At 0800 GMT, the Norges Bank’s decision on interest rates will be made public. No change in rates is expected though the Bank’s communication could well lead to positioning in Nokkie pairs. At the same time, the Swedish central bank will be holding an open hearing with Governor Stefan Ingves on the report “Account of Monetary Policy 2017”. In this respect, Swedish krona pairs will also be monitored.
Attention will next turn to the UK which will be on the receiving end of PMI data for the all-important services sector, which contributes around 80% of the nation’s GDP; an acceleration in activity is expected. In the two preceding days, the respective PMI readings for the manufacturing and construction sectors surprised to the downside and delivered a beat correspondingly.
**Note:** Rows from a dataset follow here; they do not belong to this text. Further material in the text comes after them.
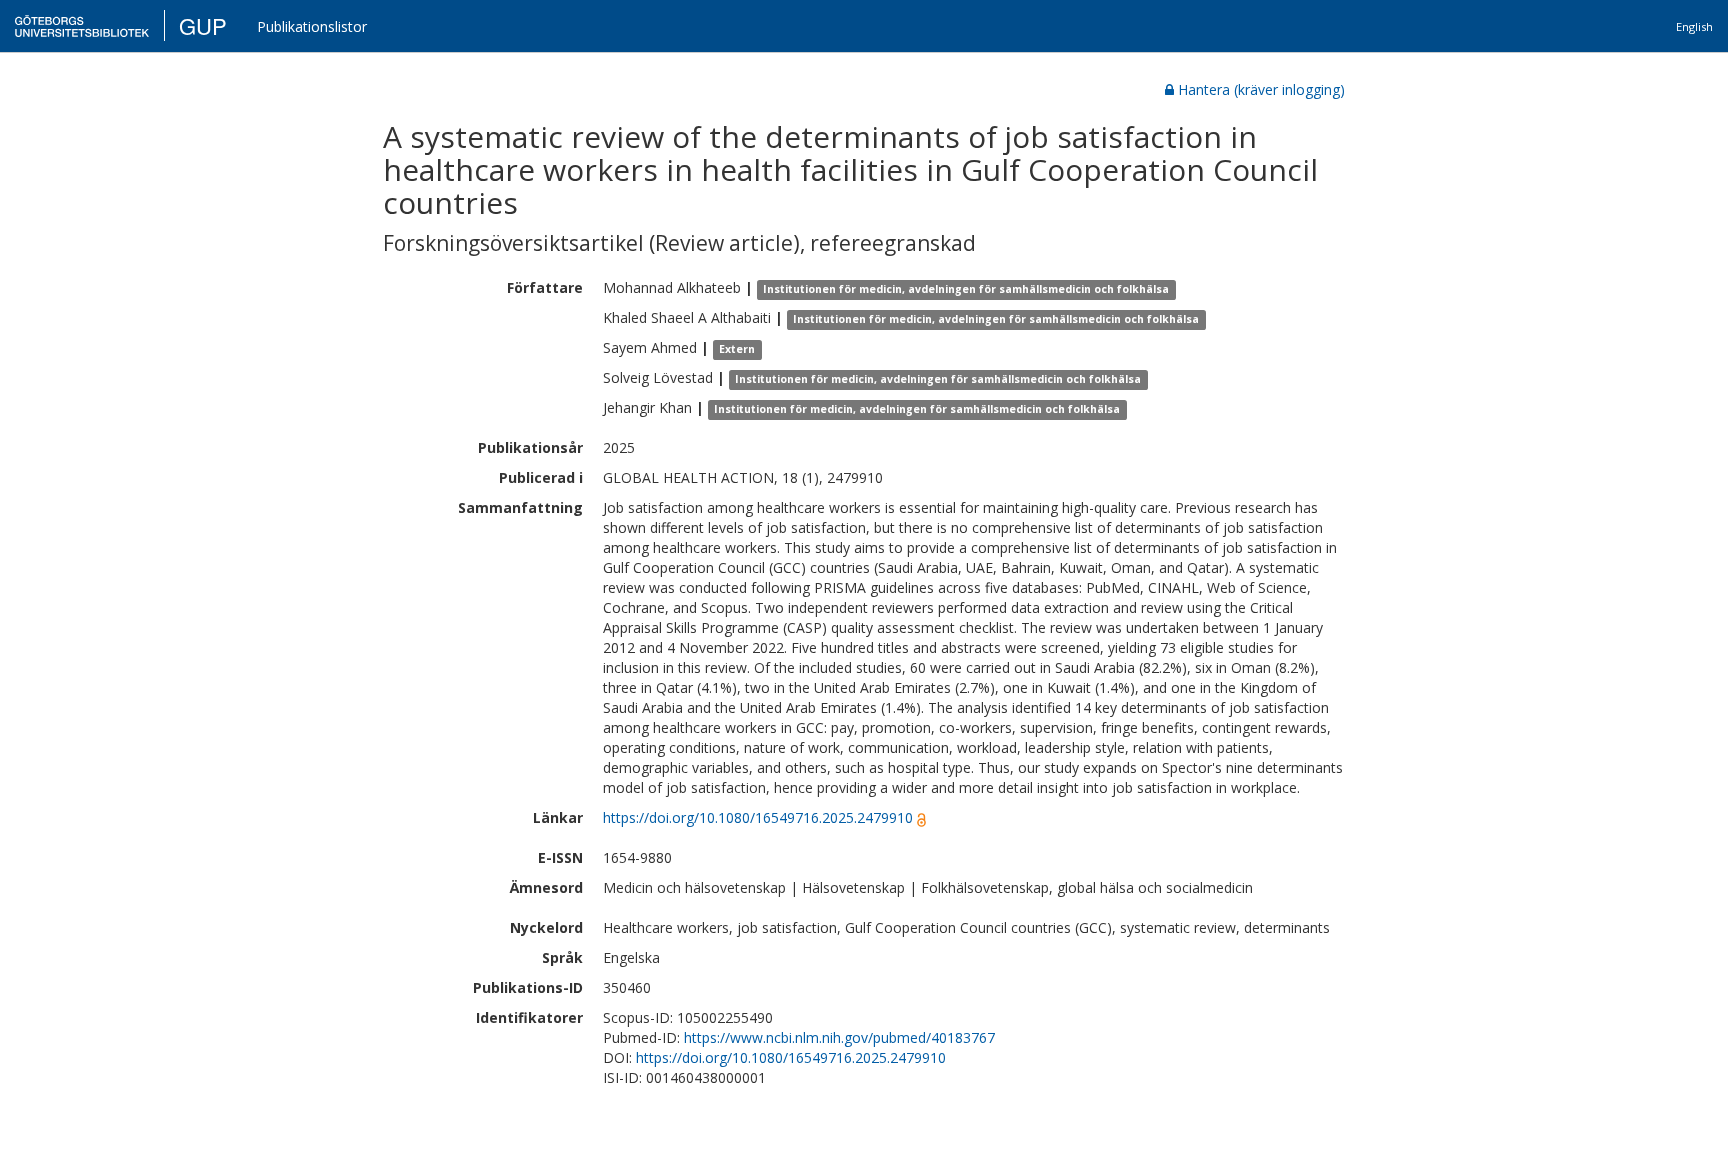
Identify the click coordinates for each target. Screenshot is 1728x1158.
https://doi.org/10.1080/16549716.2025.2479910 (758, 817)
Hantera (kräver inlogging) (1261, 89)
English (1694, 26)
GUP (203, 25)
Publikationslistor (312, 26)
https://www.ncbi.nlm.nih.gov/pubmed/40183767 (839, 1037)
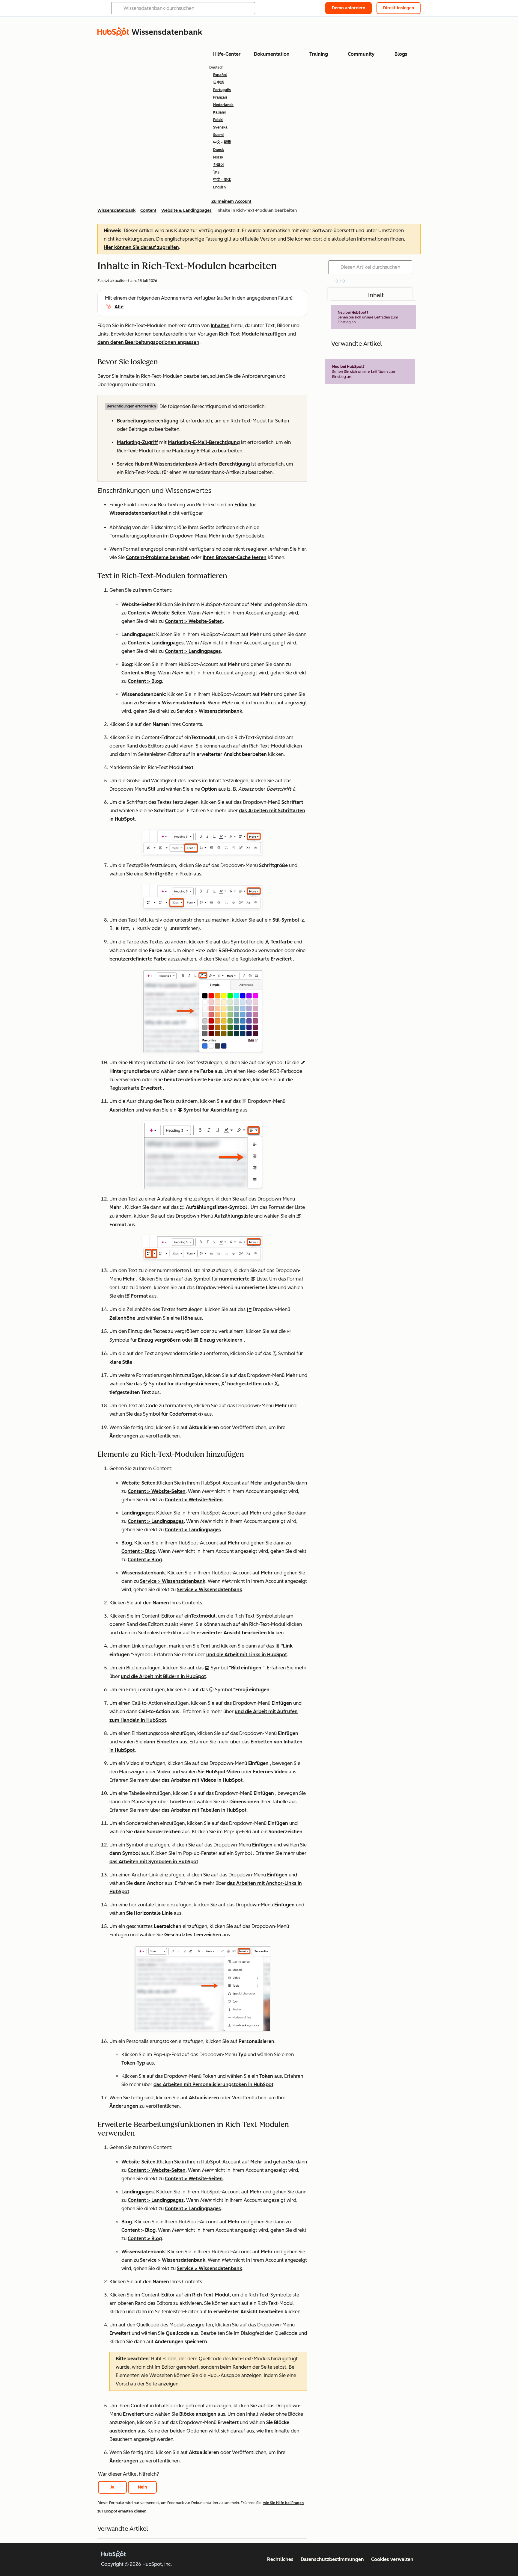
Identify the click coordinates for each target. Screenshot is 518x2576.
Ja (112, 2487)
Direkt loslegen (398, 7)
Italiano (219, 112)
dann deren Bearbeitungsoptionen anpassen (148, 342)
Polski (218, 120)
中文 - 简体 (222, 180)
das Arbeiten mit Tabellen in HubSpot (204, 1810)
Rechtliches (280, 2559)
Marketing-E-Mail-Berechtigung (204, 442)
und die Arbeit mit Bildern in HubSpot (163, 1676)
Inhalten (220, 325)
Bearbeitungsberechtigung (147, 421)
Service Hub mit (135, 464)
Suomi (218, 135)
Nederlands (223, 105)
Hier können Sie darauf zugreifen (141, 247)
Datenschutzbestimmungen (332, 2559)
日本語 (218, 82)
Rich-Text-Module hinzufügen (252, 334)
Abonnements (176, 298)
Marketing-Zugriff (137, 442)
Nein (142, 2487)
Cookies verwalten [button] (392, 2559)
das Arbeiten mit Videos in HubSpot (202, 1780)
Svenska (220, 127)
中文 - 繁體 (222, 142)
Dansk (218, 150)
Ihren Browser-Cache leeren (234, 557)
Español (220, 75)
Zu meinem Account (231, 201)
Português (222, 90)
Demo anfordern (348, 7)
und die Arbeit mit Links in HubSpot (246, 1654)
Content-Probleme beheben (158, 557)
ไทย (216, 172)
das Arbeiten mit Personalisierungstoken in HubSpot (213, 2084)
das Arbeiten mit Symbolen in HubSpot (153, 1861)
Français (220, 97)
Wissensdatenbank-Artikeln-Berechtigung (202, 464)
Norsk (218, 157)
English (219, 187)
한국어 (218, 165)
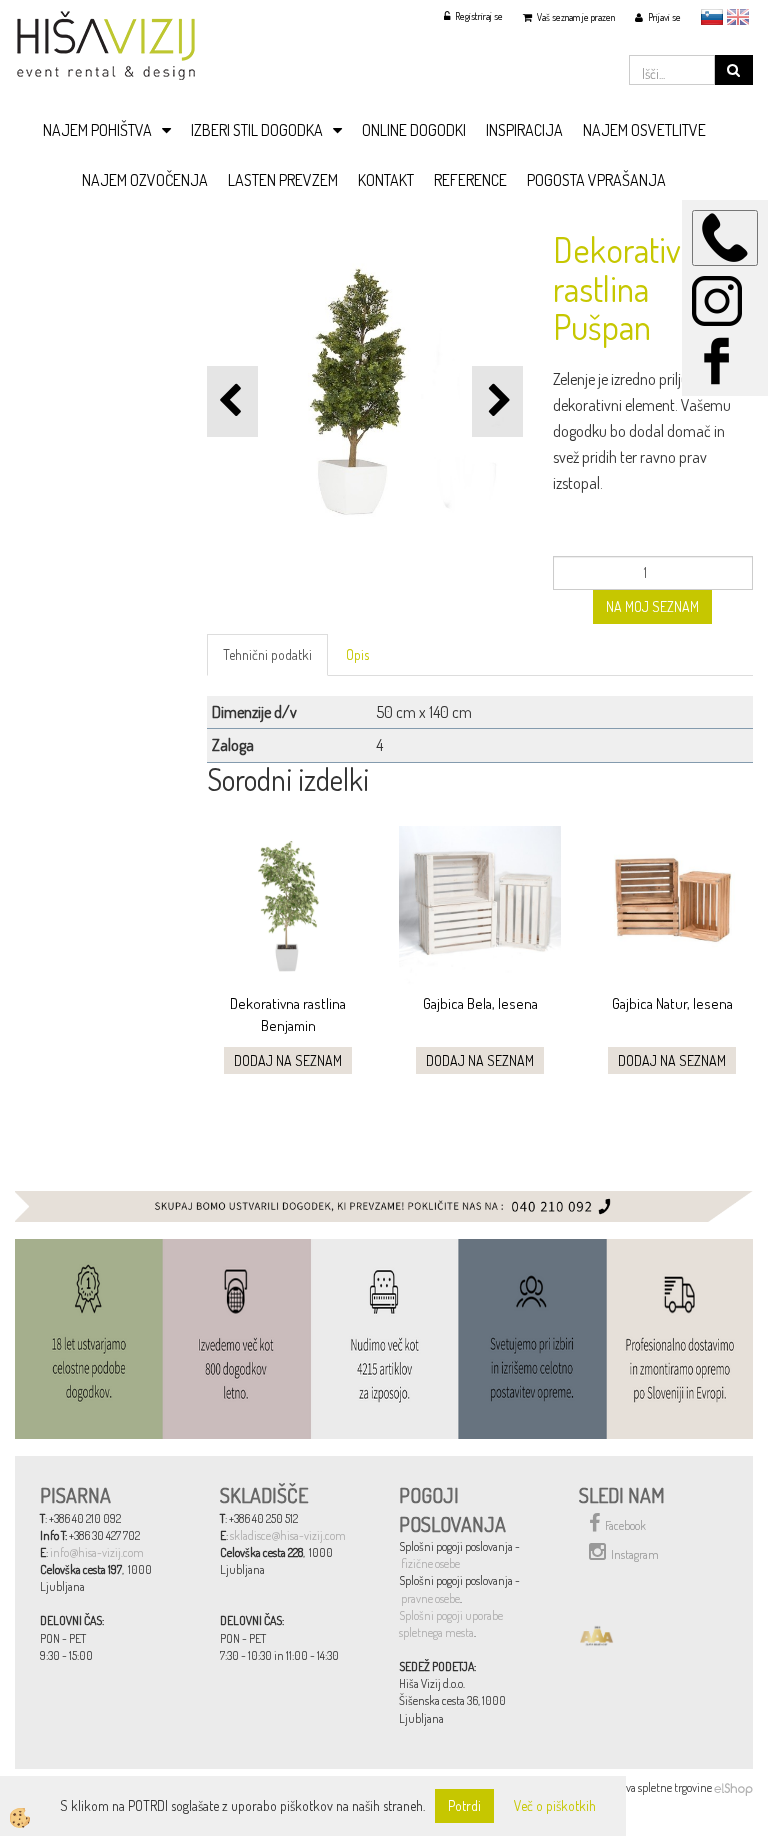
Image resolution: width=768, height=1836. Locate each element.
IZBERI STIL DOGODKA (257, 130)
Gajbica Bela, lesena (480, 1003)
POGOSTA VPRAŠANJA (596, 180)
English (738, 17)
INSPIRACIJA (524, 130)
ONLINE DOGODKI (414, 130)
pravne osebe (430, 1598)
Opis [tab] (357, 654)
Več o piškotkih (555, 1805)
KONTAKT (386, 180)
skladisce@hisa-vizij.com (288, 1535)
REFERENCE (470, 180)
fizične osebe (430, 1563)
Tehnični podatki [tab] (267, 654)
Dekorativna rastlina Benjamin (288, 1014)
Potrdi (464, 1805)
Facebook (625, 1525)
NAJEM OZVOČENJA (145, 180)
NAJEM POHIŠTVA (97, 130)
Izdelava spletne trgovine (655, 1787)
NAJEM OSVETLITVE (644, 130)
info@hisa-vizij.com (97, 1552)
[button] (497, 401)
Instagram (635, 1554)
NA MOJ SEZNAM (652, 606)
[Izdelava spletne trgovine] (733, 1787)
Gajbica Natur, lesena (672, 1003)
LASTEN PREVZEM (283, 180)
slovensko (712, 17)
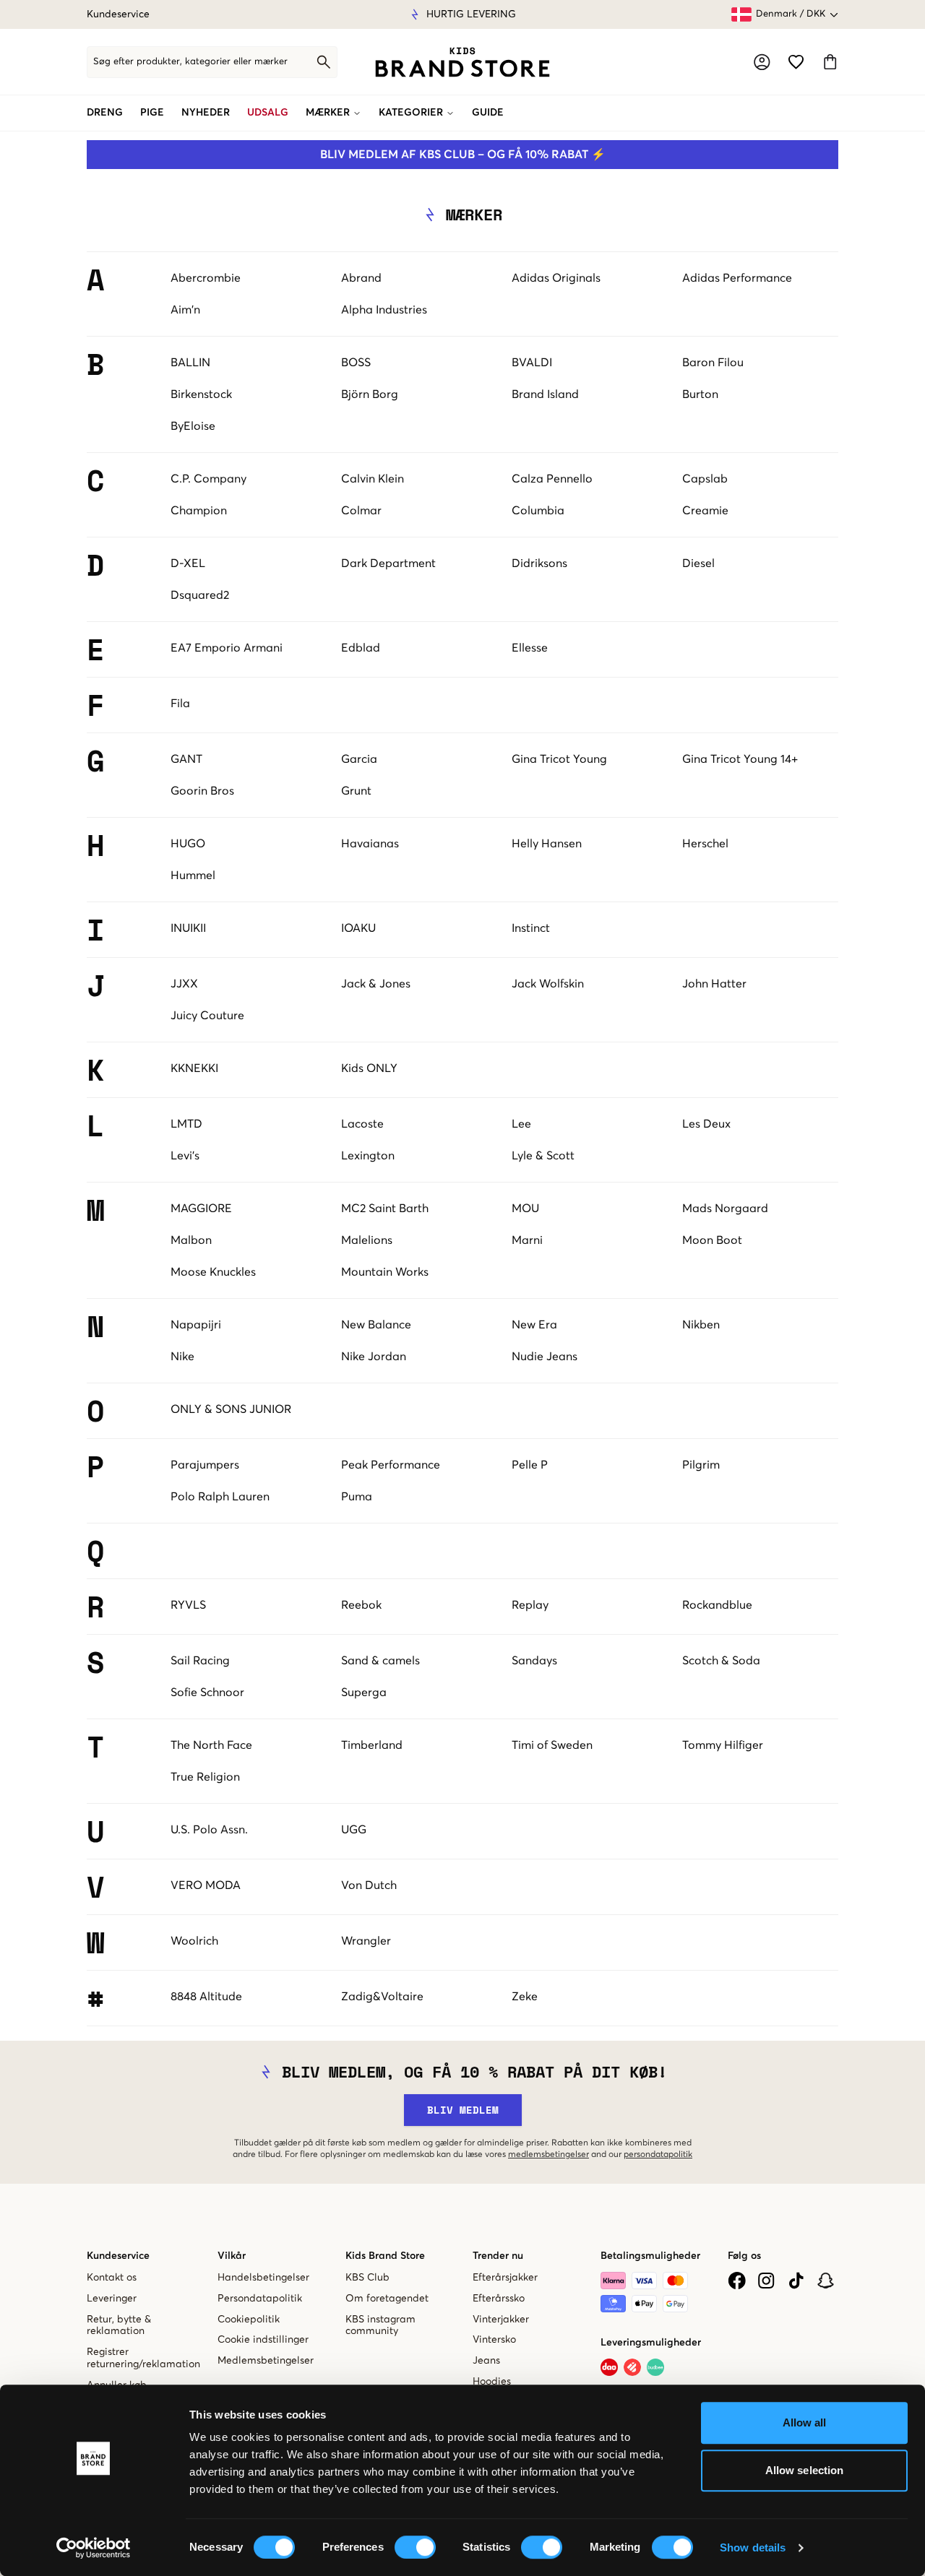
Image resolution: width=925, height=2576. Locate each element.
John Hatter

Politics are also in focus in the UK which holds local elections today. PM May’s Conservatives Party is projected to lose council seats. Should the number of lost seats exceed expectations, then a leadership challenge could be put back on the table, further complicating things and leading to additional losses for sterling pairs. Meanwhile, Brexit uncertainty looms large with an ongoing debate on whether the nation should remain within a customs union with the EU after it officially exits the bloc.
Preliminary inflation figures for the month of April are due out of the eurozone at 0900 GMT. Headline inflation, as gauged by the Harmonised Index of Consumer Prices (HICP) that uses a common methodology across EU countries, is anticipated to grow at 1.3% y/y, the same as in March. This compares to the ECB’s target for annual inflation of close to but below 2%. Core inflation, that excludes volatile food and energy items, will also be watched. Euro area producer price data for March are scheduled for release at the same time.
Trade data out of the US will be in focus at 1230 GMT, with the country’s trade deficit expected to fall in March after rising to a nine-and-a-half-year high in February. The numbers pertaining to the bilateral trade deficit with China will also be closely monitored amid ongoing trade tensions – which have eased somewhat lately – between the world’s two largest economies. Weekly jobless claims data, as well as numbers on Q1 labor costs and productivity will hit the markets at the same time, while Canada will also be seeing the release of March trade data at 1230 GMT.
Later in the day (1400 GMT), factory orders for March and April’s ISM services PMI will be generating attention out of the US. On an annual basis, factory orders are forecast to grow at a faster pace compared to the month that preceded, while service sector activity as gauged by the ISM’s PMI is anticipated to ease, though still comfortably remain in expansion territory (above the 50 threshold).
Activision Blizzard and Xerox are among companies releasing quarterly results on Thursday; both corporations will be reporting after today’s US market close.
Policymakers making appearances include ECB Vice President Vitor Constancio and ECB Executive Board member Benoit Coeure, who will be talking on fostering a banking and capital markets union within the eurozone at 1200 GMT and 1230 GMT respectively.